__Task description__:
Count the lines below holding "agent" and answer with that number only.

(Stored items)
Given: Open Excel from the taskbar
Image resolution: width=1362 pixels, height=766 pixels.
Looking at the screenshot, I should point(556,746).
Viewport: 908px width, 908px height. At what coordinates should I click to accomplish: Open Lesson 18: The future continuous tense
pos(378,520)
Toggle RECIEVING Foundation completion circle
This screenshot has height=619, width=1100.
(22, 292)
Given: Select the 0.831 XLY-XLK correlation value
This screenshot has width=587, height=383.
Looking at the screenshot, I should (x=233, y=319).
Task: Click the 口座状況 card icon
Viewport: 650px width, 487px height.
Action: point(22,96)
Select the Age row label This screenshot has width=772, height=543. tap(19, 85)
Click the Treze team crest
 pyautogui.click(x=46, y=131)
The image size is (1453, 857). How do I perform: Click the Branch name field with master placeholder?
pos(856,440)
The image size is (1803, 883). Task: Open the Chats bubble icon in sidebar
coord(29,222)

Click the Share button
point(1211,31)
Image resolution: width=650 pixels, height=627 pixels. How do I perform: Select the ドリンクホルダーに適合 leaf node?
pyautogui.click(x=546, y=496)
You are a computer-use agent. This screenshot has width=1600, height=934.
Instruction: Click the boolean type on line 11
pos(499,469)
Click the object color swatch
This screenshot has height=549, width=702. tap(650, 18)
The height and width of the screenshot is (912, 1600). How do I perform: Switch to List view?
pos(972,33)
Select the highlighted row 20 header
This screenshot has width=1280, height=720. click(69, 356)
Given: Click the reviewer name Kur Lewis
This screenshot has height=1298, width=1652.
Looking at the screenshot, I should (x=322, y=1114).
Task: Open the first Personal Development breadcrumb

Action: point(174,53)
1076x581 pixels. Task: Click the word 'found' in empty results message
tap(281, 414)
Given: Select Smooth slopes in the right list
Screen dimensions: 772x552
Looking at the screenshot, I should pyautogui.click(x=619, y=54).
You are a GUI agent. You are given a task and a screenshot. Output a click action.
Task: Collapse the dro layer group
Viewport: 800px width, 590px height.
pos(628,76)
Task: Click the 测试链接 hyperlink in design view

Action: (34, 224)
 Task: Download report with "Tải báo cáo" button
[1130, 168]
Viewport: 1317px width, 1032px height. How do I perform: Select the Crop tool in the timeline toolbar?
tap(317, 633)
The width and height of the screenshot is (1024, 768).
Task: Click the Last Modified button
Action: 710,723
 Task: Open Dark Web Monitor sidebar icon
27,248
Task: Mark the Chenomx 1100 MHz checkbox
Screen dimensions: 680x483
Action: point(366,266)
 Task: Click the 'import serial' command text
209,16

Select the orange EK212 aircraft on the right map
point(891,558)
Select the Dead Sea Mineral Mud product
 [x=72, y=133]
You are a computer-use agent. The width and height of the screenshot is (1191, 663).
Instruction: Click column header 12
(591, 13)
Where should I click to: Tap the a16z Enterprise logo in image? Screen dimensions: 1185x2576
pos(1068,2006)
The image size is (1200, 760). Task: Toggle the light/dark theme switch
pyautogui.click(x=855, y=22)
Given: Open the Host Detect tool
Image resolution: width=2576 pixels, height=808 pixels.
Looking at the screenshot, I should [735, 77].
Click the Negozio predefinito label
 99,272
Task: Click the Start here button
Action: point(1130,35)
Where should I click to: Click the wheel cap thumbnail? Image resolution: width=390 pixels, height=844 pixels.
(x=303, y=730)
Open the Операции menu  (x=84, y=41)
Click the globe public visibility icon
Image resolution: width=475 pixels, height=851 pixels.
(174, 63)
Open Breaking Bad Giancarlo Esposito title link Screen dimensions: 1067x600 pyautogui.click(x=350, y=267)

__Answer box__:
3